RU2319024C1 - Gas turbine locomotive - Google Patents

Abstract

FIELD: mechanical engineering; gas-turbine locomotives.

SUBSTANCE: power plant of gas-turbine locomotive contains gas-turbine engine at output of which free turbine is mounted and at its output, exhaust device is installed. Gas-turbine engine and free turbine are installed on frame in container provided with cooling system combined with system to adjust radial clearances in gas-turbine engine and/or free turbine, and with fire-fighting system.

EFFECT: improved starting, increased economy of gas turbine locomotive.

3 cl, 14 dwg

Description

The invention relates to railway transport and can be used as a power plant for a gas turbine locomotive, i.e., a locomotive based on a gas turbine engine.

Known power plant according to the patent of the Russian Federation on the invention No. 2137617, this installation has a liquid cooling system and a fan to create a flow of cooling air.

A known power plant according to the patent of the Russian Federation No. 212418, which contains a gas turbine engine, a gas path connecting this gas turbine engine with a power turbine, and a bypass channel that connects the gas path between the turbines and in front of the free turbine.
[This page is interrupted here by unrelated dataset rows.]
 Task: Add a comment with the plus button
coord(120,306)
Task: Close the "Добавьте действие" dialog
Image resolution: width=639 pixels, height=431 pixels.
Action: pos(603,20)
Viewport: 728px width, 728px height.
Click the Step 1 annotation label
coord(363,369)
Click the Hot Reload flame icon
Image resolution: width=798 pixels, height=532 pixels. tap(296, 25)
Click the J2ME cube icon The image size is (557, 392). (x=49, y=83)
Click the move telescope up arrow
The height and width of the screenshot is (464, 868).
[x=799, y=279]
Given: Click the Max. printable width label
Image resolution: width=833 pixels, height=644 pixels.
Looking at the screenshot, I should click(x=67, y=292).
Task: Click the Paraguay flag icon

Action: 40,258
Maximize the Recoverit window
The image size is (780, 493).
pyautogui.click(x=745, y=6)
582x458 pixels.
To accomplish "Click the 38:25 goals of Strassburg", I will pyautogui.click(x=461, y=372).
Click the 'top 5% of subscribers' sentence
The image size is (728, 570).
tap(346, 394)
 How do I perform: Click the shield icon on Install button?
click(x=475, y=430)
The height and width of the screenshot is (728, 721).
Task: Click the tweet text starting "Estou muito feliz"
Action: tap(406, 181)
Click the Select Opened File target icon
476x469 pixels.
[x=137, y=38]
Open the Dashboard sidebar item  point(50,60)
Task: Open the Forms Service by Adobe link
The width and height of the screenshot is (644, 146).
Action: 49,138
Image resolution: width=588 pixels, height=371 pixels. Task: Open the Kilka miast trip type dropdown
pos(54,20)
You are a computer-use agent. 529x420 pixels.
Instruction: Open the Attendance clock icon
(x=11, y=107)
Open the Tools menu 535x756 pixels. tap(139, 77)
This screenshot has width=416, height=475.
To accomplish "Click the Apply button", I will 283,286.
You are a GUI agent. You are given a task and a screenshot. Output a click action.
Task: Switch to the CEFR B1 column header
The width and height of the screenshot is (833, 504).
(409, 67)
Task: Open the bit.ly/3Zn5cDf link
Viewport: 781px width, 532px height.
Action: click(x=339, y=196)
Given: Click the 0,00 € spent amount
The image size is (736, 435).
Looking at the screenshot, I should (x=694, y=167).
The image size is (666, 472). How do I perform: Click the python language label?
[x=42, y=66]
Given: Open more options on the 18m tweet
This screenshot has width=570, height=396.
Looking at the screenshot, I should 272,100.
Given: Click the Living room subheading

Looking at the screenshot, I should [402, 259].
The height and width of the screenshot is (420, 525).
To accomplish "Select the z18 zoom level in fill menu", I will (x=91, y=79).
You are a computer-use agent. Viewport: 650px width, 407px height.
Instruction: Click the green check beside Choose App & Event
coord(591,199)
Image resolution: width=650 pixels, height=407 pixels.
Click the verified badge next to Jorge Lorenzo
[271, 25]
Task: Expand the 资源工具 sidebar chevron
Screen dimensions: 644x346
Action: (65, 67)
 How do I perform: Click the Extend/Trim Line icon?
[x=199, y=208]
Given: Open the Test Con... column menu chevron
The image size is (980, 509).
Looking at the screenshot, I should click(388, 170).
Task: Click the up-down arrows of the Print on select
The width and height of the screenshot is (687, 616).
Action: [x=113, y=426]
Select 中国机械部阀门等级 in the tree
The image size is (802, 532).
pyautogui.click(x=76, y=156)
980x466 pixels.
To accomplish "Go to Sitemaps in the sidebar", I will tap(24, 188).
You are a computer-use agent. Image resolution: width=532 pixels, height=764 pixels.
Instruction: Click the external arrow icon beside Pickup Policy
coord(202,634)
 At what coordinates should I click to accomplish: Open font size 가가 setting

The disadvantage of this power plant is the poor performance of its launch, specifically the long launch time. This is due to the fact that the gasdynamic resistance of a free turbine is significant and the starter power is not enough to simultaneously spin up several gas turbine engines and a free turbine, from which power is taken to the transmission.

Known gas turbine power plant according to the patent of the Russian Federation for the invention No. 2189477, a prototype that contains modules of a gas generator, gas turbine drive and exhaust, interconnected.

Disadvantages: low safety level due to the absence of a fire extinguishing system, measures to reduce noise, vibration, high surface temperature of the installation, poor ergonomic properties, inconvenience in operation, the possibility of damage during transportation of the product to the place of operation.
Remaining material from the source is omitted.